WHAT TO DO. Arrange these lines as a numbered list, leaving out the blank ones.

DATASET EXCERPTS.
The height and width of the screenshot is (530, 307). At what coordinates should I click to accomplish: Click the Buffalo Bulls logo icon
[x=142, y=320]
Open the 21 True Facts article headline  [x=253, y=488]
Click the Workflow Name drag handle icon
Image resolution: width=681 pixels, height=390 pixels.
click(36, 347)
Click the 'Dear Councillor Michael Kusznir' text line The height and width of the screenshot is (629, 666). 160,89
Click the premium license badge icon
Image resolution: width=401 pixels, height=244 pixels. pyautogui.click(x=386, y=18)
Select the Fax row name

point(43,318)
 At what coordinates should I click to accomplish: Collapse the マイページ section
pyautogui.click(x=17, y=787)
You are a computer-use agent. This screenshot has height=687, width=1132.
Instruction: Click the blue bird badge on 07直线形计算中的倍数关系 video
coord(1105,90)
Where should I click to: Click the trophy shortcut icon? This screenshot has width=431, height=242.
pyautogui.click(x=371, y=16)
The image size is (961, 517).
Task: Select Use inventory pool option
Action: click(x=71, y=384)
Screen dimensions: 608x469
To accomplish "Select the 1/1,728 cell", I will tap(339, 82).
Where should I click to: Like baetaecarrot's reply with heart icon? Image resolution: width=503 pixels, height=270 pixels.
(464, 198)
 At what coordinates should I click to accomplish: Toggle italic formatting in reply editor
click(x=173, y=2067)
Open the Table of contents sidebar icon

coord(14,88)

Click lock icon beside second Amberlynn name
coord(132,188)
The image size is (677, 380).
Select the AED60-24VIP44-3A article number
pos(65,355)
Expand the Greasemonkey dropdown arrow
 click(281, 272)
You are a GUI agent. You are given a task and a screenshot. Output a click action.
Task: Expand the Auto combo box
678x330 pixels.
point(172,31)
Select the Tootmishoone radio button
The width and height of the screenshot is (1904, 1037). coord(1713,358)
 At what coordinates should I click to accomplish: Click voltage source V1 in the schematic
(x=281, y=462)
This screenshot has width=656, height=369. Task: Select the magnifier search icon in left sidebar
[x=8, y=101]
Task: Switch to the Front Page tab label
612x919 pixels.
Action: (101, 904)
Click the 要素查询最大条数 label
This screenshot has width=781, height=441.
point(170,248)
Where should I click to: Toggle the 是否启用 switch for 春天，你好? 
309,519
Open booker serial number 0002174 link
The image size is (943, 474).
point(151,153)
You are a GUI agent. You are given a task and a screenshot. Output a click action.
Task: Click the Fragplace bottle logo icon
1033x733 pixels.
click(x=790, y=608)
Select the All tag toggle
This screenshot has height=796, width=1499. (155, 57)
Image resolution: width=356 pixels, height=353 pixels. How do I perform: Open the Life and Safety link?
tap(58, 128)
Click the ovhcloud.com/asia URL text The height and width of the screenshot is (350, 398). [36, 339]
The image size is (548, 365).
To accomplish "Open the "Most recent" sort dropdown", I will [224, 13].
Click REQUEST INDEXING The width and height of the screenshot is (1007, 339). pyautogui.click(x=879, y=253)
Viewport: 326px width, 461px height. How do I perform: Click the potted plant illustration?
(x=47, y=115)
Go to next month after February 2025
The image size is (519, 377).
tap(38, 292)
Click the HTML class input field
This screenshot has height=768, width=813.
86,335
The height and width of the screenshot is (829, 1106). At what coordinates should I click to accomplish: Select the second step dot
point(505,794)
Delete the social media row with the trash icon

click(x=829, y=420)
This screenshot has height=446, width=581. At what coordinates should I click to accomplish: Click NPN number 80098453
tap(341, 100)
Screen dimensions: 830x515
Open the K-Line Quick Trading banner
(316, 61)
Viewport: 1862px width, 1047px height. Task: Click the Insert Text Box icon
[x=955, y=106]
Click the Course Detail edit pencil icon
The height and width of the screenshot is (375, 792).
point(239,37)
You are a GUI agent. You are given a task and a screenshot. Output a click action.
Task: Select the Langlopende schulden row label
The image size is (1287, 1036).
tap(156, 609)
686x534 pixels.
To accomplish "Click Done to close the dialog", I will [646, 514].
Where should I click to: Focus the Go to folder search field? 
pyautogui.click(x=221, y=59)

EXERCISE OUTPUT.
1. The height and width of the screenshot is (530, 307). At what coordinates should I click to accomplish: Click the Buffalo Bulls logo icon
2. [x=142, y=320]
3. Open the 21 True Facts article headline  [x=253, y=488]
4. Click the Workflow Name drag handle icon
5. Image resolution: width=681 pixels, height=390 pixels.
6. click(36, 347)
7. Click the 'Dear Councillor Michael Kusznir' text line The height and width of the screenshot is (629, 666). 160,89
8. Click the premium license badge icon
9. Image resolution: width=401 pixels, height=244 pixels. pyautogui.click(x=386, y=18)
10. Select the Fax row name
11. point(43,318)
12.  At what coordinates should I click to accomplish: Collapse the マイページ section
13. pyautogui.click(x=17, y=787)
14. You are a computer-use agent. This screenshot has height=687, width=1132.
15. Instruction: Click the blue bird badge on 07直线形计算中的倍数关系 video
16. coord(1105,90)
17. Where should I click to: Click the trophy shortcut icon? This screenshot has width=431, height=242.
18. pyautogui.click(x=371, y=16)
19. The image size is (961, 517).
20. Task: Select Use inventory pool option
21. Action: click(x=71, y=384)
22. Screen dimensions: 608x469
23. To accomplish "Select the 1/1,728 cell", I will tap(339, 82).
24. Where should I click to: Like baetaecarrot's reply with heart icon? Image resolution: width=503 pixels, height=270 pixels.
25. (464, 198)
26.  At what coordinates should I click to accomplish: Toggle italic formatting in reply editor
27. click(x=173, y=2067)
28. Open the Table of contents sidebar icon
29. coord(14,88)
30. Click lock icon beside second Amberlynn name
31. coord(132,188)
32. The image size is (677, 380).
33. Select the AED60-24VIP44-3A article number
34. pos(65,355)
35. Expand the Greasemonkey dropdown arrow
36.  click(281, 272)
37. You are a GUI agent. You are given a task and a screenshot. Output a click action.
38. Task: Expand the Auto combo box
39. 678x330 pixels.
40. point(172,31)
41. Select the Tootmishoone radio button
42. The width and height of the screenshot is (1904, 1037). coord(1713,358)
43.  At what coordinates should I click to accomplish: Click voltage source V1 in the schematic
44. (x=281, y=462)
45. This screenshot has width=656, height=369. Task: Select the magnifier search icon in left sidebar
46. [x=8, y=101]
47. Task: Switch to the Front Page tab label
48. 612x919 pixels.
49. Action: (101, 904)
50. Click the 要素查询最大条数 label
51. This screenshot has width=781, height=441.
52. point(170,248)
53. Where should I click to: Toggle the 是否启用 switch for 春天，你好? 
54. 309,519
55. Open booker serial number 0002174 link
56. The image size is (943, 474).
57. point(151,153)
58. You are a GUI agent. You are given a task and a screenshot. Output a click action.
59. Task: Click the Fragplace bottle logo icon
60. 1033x733 pixels.
61. click(x=790, y=608)
62. Select the All tag toggle
63. This screenshot has height=796, width=1499. (155, 57)
64. Image resolution: width=356 pixels, height=353 pixels. How do I perform: Open the Life and Safety link?
65. tap(58, 128)
66. Click the ovhcloud.com/asia URL text The height and width of the screenshot is (350, 398). [36, 339]
67. The image size is (548, 365).
68. To accomplish "Open the "Most recent" sort dropdown", I will [224, 13].
69. Click REQUEST INDEXING The width and height of the screenshot is (1007, 339). pyautogui.click(x=879, y=253)
70. Viewport: 326px width, 461px height. How do I perform: Click the potted plant illustration?
71. (x=47, y=115)
72. Go to next month after February 2025
73. The image size is (519, 377).
74. tap(38, 292)
75. Click the HTML class input field
76. This screenshot has height=768, width=813.
77. 86,335
78. The height and width of the screenshot is (829, 1106). At what coordinates should I click to accomplish: Select the second step dot
79. point(505,794)
80. Delete the social media row with the trash icon
81. click(x=829, y=420)
82. This screenshot has height=446, width=581. At what coordinates should I click to accomplish: Click NPN number 80098453
83. tap(341, 100)
84. Screen dimensions: 830x515
85. Open the K-Line Quick Trading banner
86. (316, 61)
87. Viewport: 1862px width, 1047px height. Task: Click the Insert Text Box icon
88. [x=955, y=106]
89. Click the Course Detail edit pencil icon
90. The height and width of the screenshot is (375, 792).
91. point(239,37)
92. You are a GUI agent. You are given a task and a screenshot. Output a click action.
93. Task: Select the Langlopende schulden row label
94. The image size is (1287, 1036).
95. tap(156, 609)
96. 686x534 pixels.
97. To accomplish "Click Done to close the dialog", I will [646, 514].
98. Where should I click to: Focus the Go to folder search field? 
99. pyautogui.click(x=221, y=59)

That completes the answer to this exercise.